• Input for this task:
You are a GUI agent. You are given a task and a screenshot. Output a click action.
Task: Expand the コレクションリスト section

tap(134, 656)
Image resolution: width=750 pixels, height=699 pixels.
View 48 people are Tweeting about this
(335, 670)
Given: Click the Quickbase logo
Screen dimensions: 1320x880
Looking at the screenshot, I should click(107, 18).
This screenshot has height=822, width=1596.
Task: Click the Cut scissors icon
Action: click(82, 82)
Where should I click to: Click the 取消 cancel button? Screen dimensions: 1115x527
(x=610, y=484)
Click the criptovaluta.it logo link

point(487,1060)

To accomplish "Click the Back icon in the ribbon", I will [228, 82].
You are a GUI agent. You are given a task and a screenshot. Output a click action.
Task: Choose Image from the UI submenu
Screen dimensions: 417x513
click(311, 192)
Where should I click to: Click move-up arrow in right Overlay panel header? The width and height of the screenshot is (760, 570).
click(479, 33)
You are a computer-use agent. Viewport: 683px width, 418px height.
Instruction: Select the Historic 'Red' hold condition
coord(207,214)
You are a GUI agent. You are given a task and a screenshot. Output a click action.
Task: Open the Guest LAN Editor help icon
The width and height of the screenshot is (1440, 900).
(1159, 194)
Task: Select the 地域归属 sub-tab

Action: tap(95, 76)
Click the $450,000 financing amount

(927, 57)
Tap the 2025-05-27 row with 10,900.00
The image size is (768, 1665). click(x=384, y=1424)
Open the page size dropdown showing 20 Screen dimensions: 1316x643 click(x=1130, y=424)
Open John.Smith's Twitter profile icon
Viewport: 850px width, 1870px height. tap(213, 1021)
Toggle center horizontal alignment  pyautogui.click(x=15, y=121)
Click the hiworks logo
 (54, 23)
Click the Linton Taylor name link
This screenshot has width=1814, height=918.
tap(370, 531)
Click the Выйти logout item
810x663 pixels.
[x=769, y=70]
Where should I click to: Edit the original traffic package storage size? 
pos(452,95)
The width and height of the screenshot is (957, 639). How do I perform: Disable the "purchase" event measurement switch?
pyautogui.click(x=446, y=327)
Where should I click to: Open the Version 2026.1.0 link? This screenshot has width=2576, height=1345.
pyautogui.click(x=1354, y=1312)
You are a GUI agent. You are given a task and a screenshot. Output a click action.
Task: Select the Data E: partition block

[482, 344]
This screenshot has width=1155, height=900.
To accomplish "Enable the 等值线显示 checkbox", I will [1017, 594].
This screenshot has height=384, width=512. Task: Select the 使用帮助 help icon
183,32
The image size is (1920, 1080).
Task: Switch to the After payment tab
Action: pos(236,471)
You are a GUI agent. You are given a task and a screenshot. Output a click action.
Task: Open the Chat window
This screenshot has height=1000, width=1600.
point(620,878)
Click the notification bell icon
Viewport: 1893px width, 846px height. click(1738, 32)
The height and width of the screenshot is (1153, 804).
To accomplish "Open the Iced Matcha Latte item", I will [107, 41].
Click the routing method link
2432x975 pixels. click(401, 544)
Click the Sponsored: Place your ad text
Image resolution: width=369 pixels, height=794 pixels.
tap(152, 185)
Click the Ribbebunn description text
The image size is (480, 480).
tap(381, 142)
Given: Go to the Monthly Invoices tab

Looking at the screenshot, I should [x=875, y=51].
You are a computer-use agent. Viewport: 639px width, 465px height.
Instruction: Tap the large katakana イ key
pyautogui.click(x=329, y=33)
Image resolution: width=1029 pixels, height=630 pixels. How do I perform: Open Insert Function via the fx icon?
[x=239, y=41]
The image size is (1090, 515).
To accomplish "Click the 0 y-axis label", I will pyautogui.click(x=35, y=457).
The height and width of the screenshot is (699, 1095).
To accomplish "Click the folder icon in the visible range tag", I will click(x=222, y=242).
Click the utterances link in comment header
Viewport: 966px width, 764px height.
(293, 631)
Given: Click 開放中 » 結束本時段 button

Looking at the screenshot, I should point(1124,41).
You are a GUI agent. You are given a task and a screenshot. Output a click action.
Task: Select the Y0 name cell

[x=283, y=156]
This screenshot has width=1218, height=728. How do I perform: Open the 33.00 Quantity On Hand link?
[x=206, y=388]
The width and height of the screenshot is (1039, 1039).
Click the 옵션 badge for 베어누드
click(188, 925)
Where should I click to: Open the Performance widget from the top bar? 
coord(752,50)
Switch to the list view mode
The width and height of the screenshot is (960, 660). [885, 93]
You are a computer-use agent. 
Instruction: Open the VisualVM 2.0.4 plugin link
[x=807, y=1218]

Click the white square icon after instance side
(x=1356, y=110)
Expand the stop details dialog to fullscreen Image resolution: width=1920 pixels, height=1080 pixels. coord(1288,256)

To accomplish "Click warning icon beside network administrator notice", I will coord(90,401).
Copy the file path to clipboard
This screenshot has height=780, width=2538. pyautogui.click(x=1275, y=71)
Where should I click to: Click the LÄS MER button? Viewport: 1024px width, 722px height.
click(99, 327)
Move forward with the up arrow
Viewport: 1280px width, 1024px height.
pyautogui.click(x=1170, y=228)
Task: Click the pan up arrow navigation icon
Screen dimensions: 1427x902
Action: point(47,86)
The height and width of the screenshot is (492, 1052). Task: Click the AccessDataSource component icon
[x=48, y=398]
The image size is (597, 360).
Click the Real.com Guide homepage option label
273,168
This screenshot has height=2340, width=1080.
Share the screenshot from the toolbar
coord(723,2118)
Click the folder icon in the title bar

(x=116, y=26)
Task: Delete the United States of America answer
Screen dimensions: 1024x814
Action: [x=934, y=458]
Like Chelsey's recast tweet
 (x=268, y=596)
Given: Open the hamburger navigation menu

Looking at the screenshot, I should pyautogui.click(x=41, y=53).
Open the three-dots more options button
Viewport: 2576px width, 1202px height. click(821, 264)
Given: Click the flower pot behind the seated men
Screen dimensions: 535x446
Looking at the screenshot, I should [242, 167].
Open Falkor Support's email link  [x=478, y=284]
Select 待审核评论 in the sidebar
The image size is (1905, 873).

• What is needed: Can you copy out all of the material above, line for line, with nothing changed?

• Written response:
You are a GUI agent. You are given a task and a screenshot. Output a click action.
Task: Expand the コレクションリスト section

tap(134, 656)
Image resolution: width=750 pixels, height=699 pixels.
View 48 people are Tweeting about this
(335, 670)
Given: Click the Quickbase logo
Screen dimensions: 1320x880
Looking at the screenshot, I should click(107, 18).
This screenshot has height=822, width=1596.
Task: Click the Cut scissors icon
Action: click(82, 82)
Where should I click to: Click the 取消 cancel button? Screen dimensions: 1115x527
(x=610, y=484)
Click the criptovaluta.it logo link

point(487,1060)

To accomplish "Click the Back icon in the ribbon", I will [228, 82].
You are a GUI agent. You are given a task and a screenshot. Output a click action.
Task: Choose Image from the UI submenu
Screen dimensions: 417x513
click(311, 192)
Where should I click to: Click move-up arrow in right Overlay panel header? The width and height of the screenshot is (760, 570).
click(479, 33)
You are a computer-use agent. Viewport: 683px width, 418px height.
Instruction: Select the Historic 'Red' hold condition
coord(207,214)
You are a GUI agent. You are given a task and a screenshot. Output a click action.
Task: Open the Guest LAN Editor help icon
The width and height of the screenshot is (1440, 900).
(1159, 194)
Task: Select the 地域归属 sub-tab

Action: tap(95, 76)
Click the $450,000 financing amount

(927, 57)
Tap the 2025-05-27 row with 10,900.00
The image size is (768, 1665). click(x=384, y=1424)
Open the page size dropdown showing 20 Screen dimensions: 1316x643 click(x=1130, y=424)
Open John.Smith's Twitter profile icon
Viewport: 850px width, 1870px height. tap(213, 1021)
Toggle center horizontal alignment  pyautogui.click(x=15, y=121)
Click the hiworks logo
 (54, 23)
Click the Linton Taylor name link
This screenshot has width=1814, height=918.
tap(370, 531)
Click the Выйти logout item
810x663 pixels.
[x=769, y=70]
Where should I click to: Edit the original traffic package storage size? 
pos(452,95)
The width and height of the screenshot is (957, 639). How do I perform: Disable the "purchase" event measurement switch?
pyautogui.click(x=446, y=327)
Where should I click to: Open the Version 2026.1.0 link? This screenshot has width=2576, height=1345.
pyautogui.click(x=1354, y=1312)
You are a GUI agent. You are given a task and a screenshot. Output a click action.
Task: Select the Data E: partition block

[482, 344]
This screenshot has width=1155, height=900.
To accomplish "Enable the 等值线显示 checkbox", I will [1017, 594].
This screenshot has height=384, width=512. Task: Select the 使用帮助 help icon
183,32
The image size is (1920, 1080).
Task: Switch to the After payment tab
Action: pos(236,471)
You are a GUI agent. You are given a task and a screenshot. Output a click action.
Task: Open the Chat window
This screenshot has height=1000, width=1600.
point(620,878)
Click the notification bell icon
Viewport: 1893px width, 846px height. click(1738, 32)
The height and width of the screenshot is (1153, 804).
To accomplish "Open the Iced Matcha Latte item", I will [107, 41].
Click the routing method link
2432x975 pixels. click(401, 544)
Click the Sponsored: Place your ad text
Image resolution: width=369 pixels, height=794 pixels.
tap(152, 185)
Click the Ribbebunn description text
The image size is (480, 480).
tap(381, 142)
Given: Go to the Monthly Invoices tab

Looking at the screenshot, I should [x=875, y=51].
You are a computer-use agent. Viewport: 639px width, 465px height.
Instruction: Tap the large katakana イ key
pyautogui.click(x=329, y=33)
Image resolution: width=1029 pixels, height=630 pixels. How do I perform: Open Insert Function via the fx icon?
[x=239, y=41]
The image size is (1090, 515).
To accomplish "Click the 0 y-axis label", I will pyautogui.click(x=35, y=457).
The height and width of the screenshot is (699, 1095).
To accomplish "Click the folder icon in the visible range tag", I will click(x=222, y=242).
Click the utterances link in comment header
Viewport: 966px width, 764px height.
(293, 631)
Given: Click 開放中 » 結束本時段 button

Looking at the screenshot, I should point(1124,41).
You are a GUI agent. You are given a task and a screenshot. Output a click action.
Task: Select the Y0 name cell

[x=283, y=156]
This screenshot has width=1218, height=728. How do I perform: Open the 33.00 Quantity On Hand link?
[x=206, y=388]
The width and height of the screenshot is (1039, 1039).
Click the 옵션 badge for 베어누드
click(188, 925)
Where should I click to: Open the Performance widget from the top bar? 
coord(752,50)
Switch to the list view mode
The width and height of the screenshot is (960, 660). [885, 93]
You are a computer-use agent. 
Instruction: Open the VisualVM 2.0.4 plugin link
[x=807, y=1218]

Click the white square icon after instance side
(x=1356, y=110)
Expand the stop details dialog to fullscreen Image resolution: width=1920 pixels, height=1080 pixels. coord(1288,256)

To accomplish "Click warning icon beside network administrator notice", I will coord(90,401).
Copy the file path to clipboard
This screenshot has height=780, width=2538. pyautogui.click(x=1275, y=71)
Where should I click to: Click the LÄS MER button? Viewport: 1024px width, 722px height.
click(99, 327)
Move forward with the up arrow
Viewport: 1280px width, 1024px height.
pyautogui.click(x=1170, y=228)
Task: Click the pan up arrow navigation icon
Screen dimensions: 1427x902
Action: point(47,86)
The height and width of the screenshot is (492, 1052). Task: Click the AccessDataSource component icon
[x=48, y=398]
The image size is (597, 360).
Click the Real.com Guide homepage option label
273,168
This screenshot has height=2340, width=1080.
Share the screenshot from the toolbar
coord(723,2118)
Click the folder icon in the title bar

(x=116, y=26)
Task: Delete the United States of America answer
Screen dimensions: 1024x814
Action: [x=934, y=458]
Like Chelsey's recast tweet
 (x=268, y=596)
Given: Open the hamburger navigation menu

Looking at the screenshot, I should pyautogui.click(x=41, y=53).
Open the three-dots more options button
Viewport: 2576px width, 1202px height. click(821, 264)
Given: Click the flower pot behind the seated men
Screen dimensions: 535x446
Looking at the screenshot, I should [242, 167].
Open Falkor Support's email link  [x=478, y=284]
Select 待审核评论 in the sidebar
The image size is (1905, 873).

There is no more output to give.